BRCA1 and NORE1A Form a Her2/Ras Regulated Tumor Suppressor Complex Modulating Senescence

SIMPLE SUMMARY: The loss of function of the BRCA1 tumor suppressor is common in breast cancer, but experimentally, the BRCA1 inactivation promotes cell senescence. The overstimulation of RAS signaling via Her2 upregulation is also common in breast cancer, yet it can also lead to senescence. A significant percent of primary breast tumors exhibit both defects. So how do they overcome the senescence response to become successful tumors? Here we show that the RAS senescence effector NORE1A can complex with BRCA1 and that loss of NORE1A abrogates the senescence-inducing effects of Her2 and BRCA1 dysregulation. Database analysis shows that NORE1A loss of expression is common in primary breast tumors and correlates with BRCA1 loss in Her2+ but not Her2− cases. ABSTRACT: BRCA1 is a tumor suppressor with a complex mode of action. Hereditary mutations in BRCA1 predispose carriers to breast cancer, and spontaneous breast cancers often exhibit defects in BRCA1 expression.
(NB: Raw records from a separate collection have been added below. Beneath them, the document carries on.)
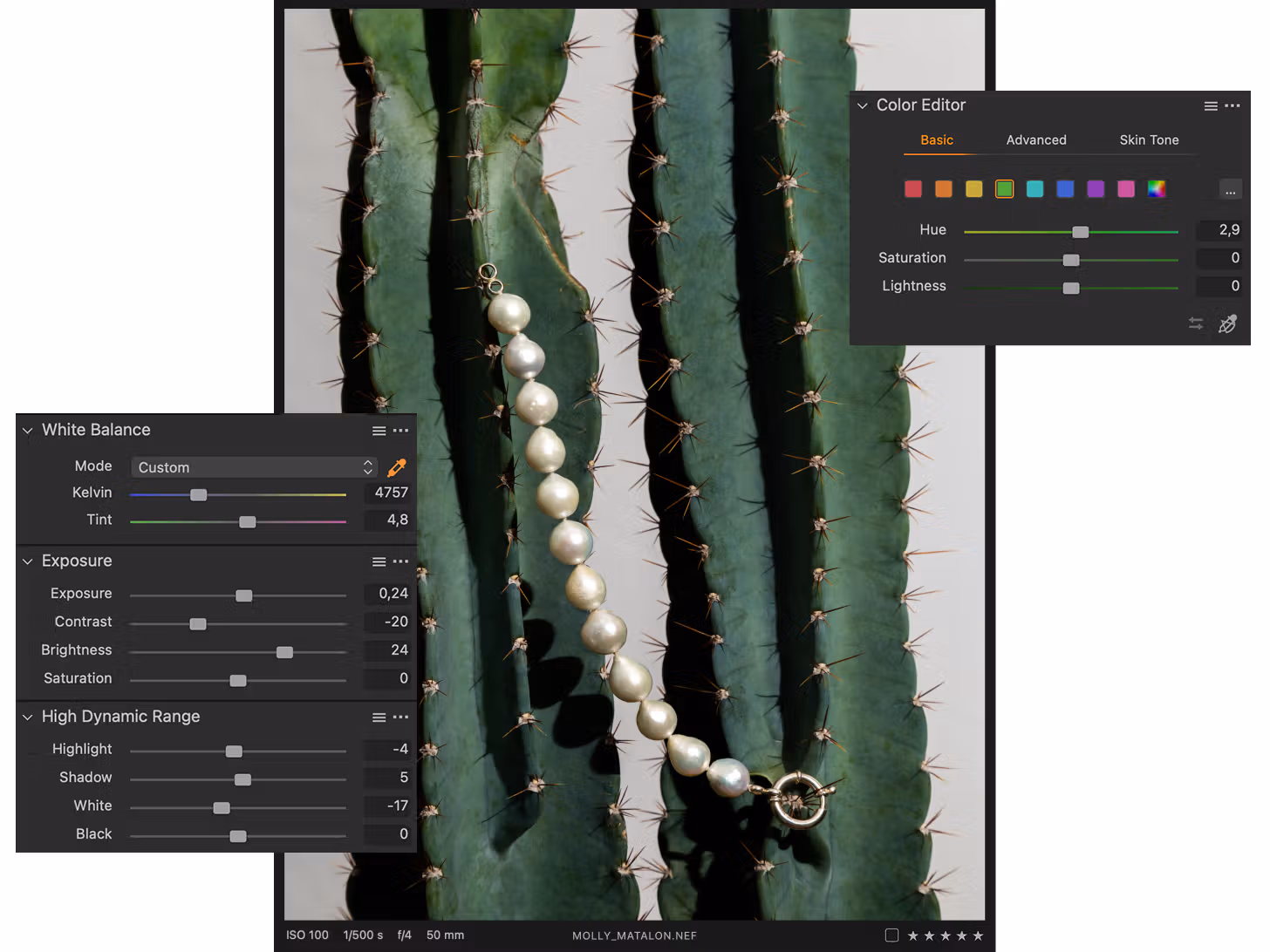Open High Dynamic Range presets list icon

379,717
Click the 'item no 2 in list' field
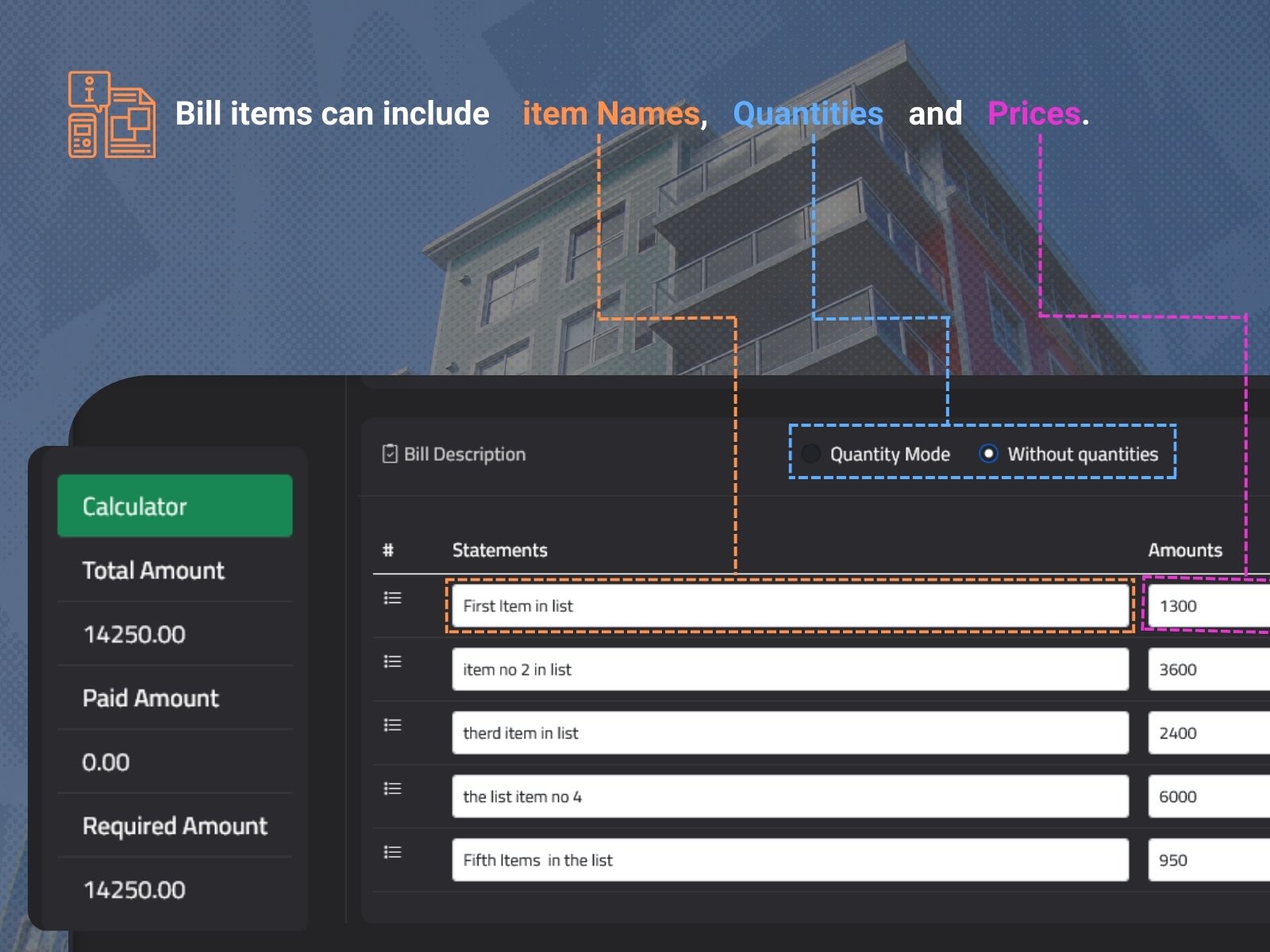 (x=790, y=670)
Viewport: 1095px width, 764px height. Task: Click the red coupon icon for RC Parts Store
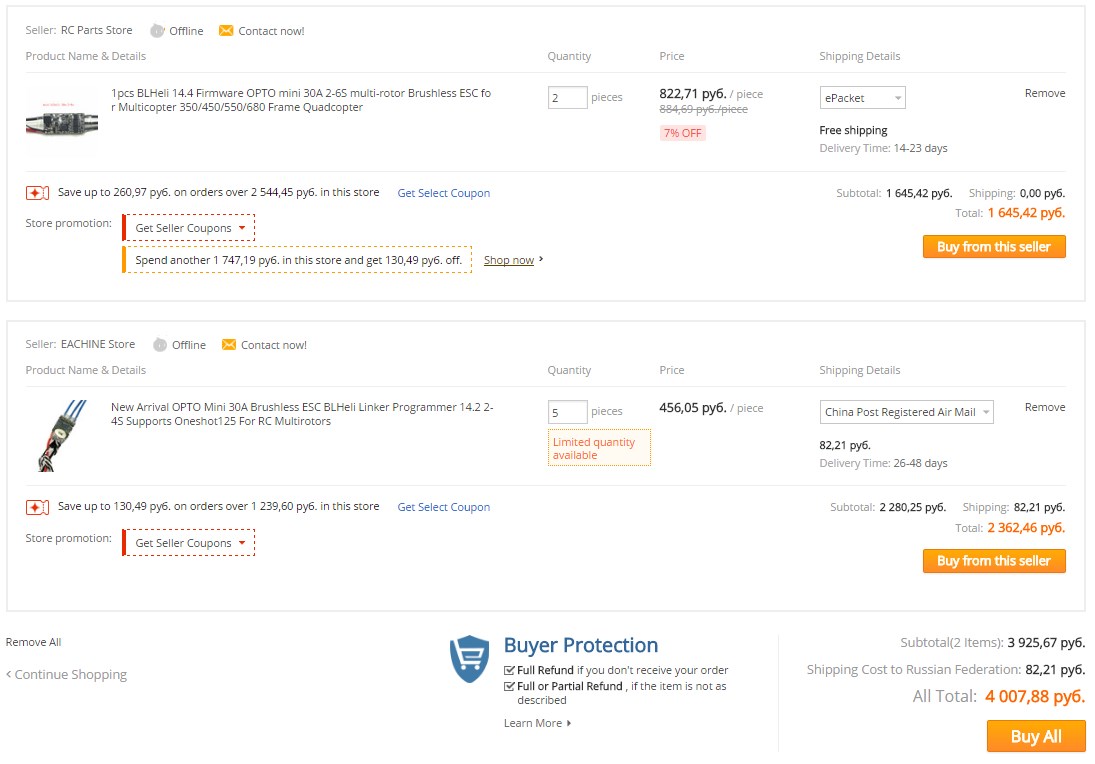pos(38,193)
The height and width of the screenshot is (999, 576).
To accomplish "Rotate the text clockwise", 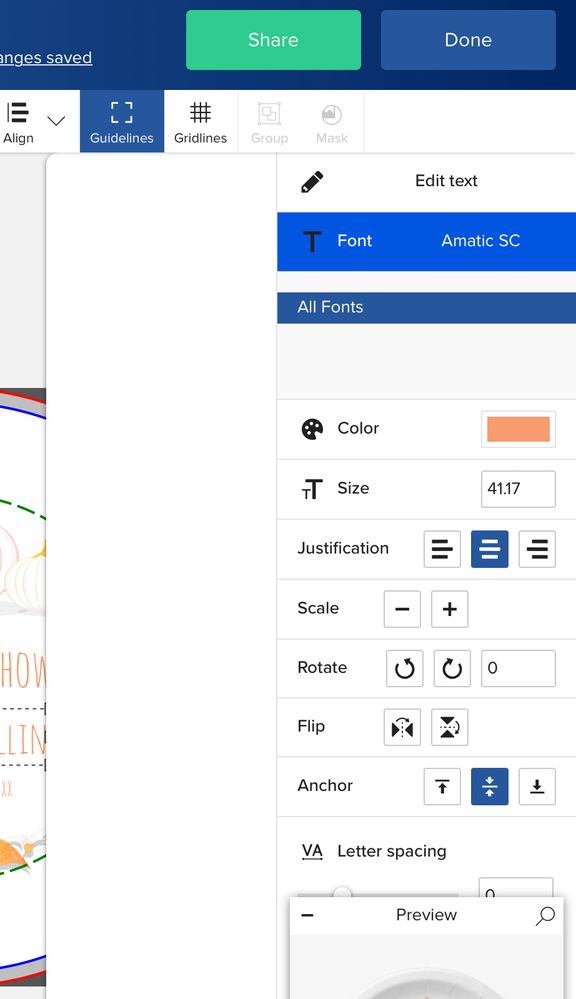I will 452,668.
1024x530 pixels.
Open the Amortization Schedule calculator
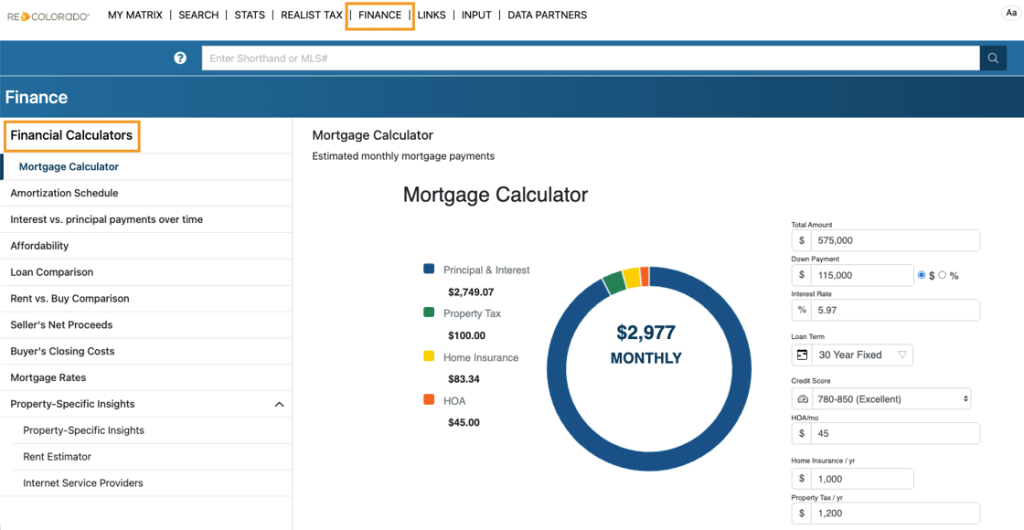(x=64, y=193)
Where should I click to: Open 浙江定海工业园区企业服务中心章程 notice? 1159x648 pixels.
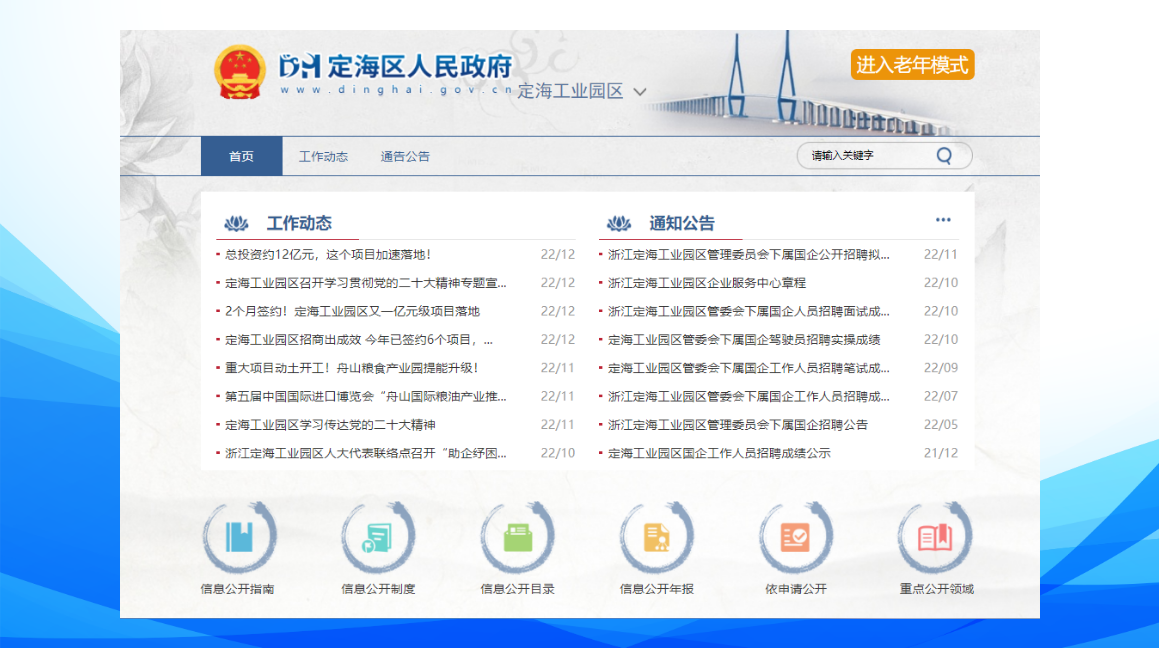(x=707, y=283)
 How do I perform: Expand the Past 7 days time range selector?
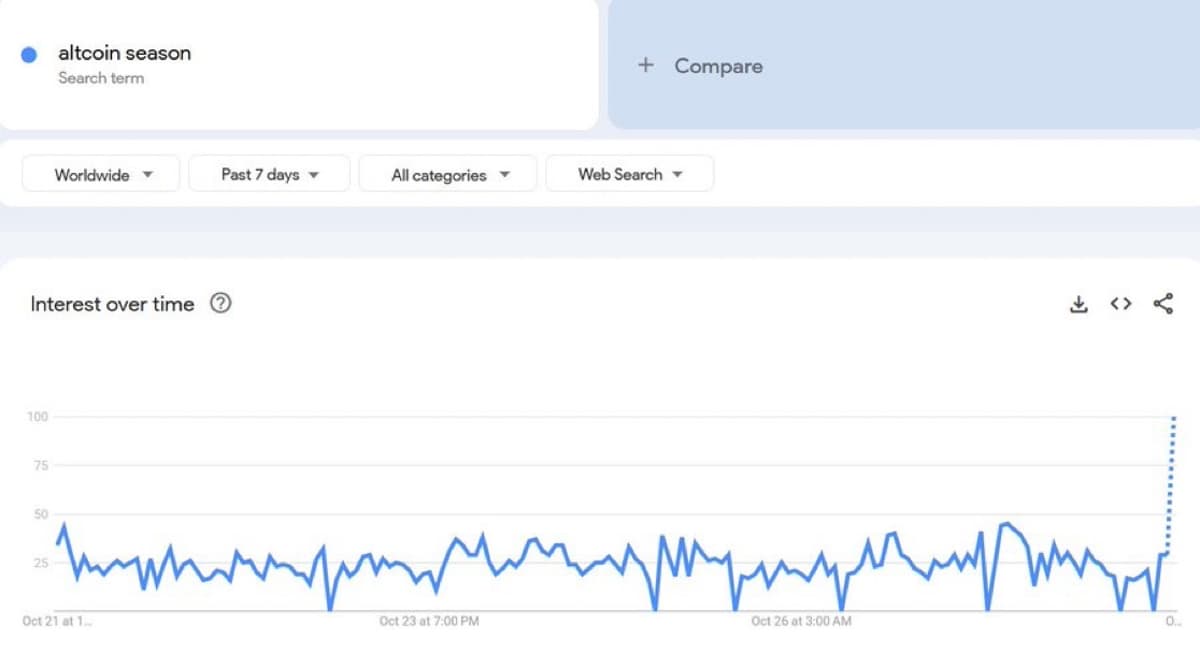(268, 174)
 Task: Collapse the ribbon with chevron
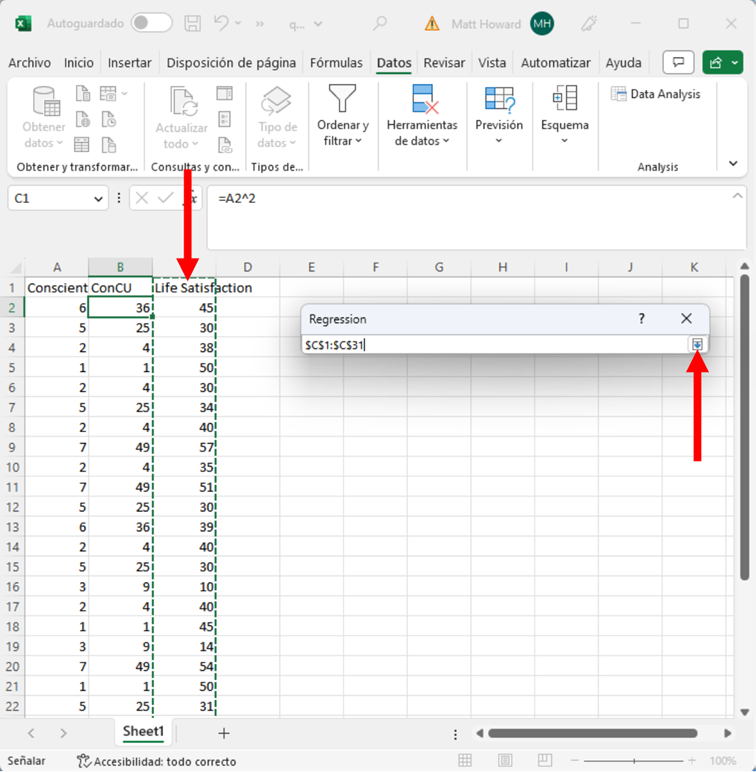point(733,164)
However, haploinsufficiency or suppression of BRCA1 expression leads to defects in DNA repair, which can induce DNA damage responses, leading to senescence. Activating mutation or overexpression of the Her2 oncoprotein are also frequent drivers of breast cancer. Yet, over-activation of Her2, working through the RAS oncoprotein, can also induce senescence. It is thought that additional defects in the p53 and Rb tumor suppressor machinery must occur in such tumors to allow an escape from senescence, thus permitting tumor development. Although BRCA1 mutant breast cancers are usually Her2 negative, a significant percentage of Her2 positive tumors also lose their expression of BRCA1. Such Her2+/BRCA1− tumors might be expected to have a particularly high senescence barrier to overcome. An important RAS senescence effector is the protein NORE1A, which can modulate both p53 and Rb. It is an essential senescence effector of the RAS oncoprotein, and it is often downregulated in breast tumors by promotor methylation. Here we show that NORE1A forms a Her2/RAS regulated, endogenous complex with BRCA1 at sites of replication fork arrest. Suppression of NORE1A blocks senescence induction caused by BRCA1 inactivation and Her2 activation. Thus, NORE1A forms a tumor suppressor complex with BRCA1. Its frequent epigenetic inactivation may facilitate the transformation of Her2+/BRCA1− mediated breast cancer by suppressing senescence.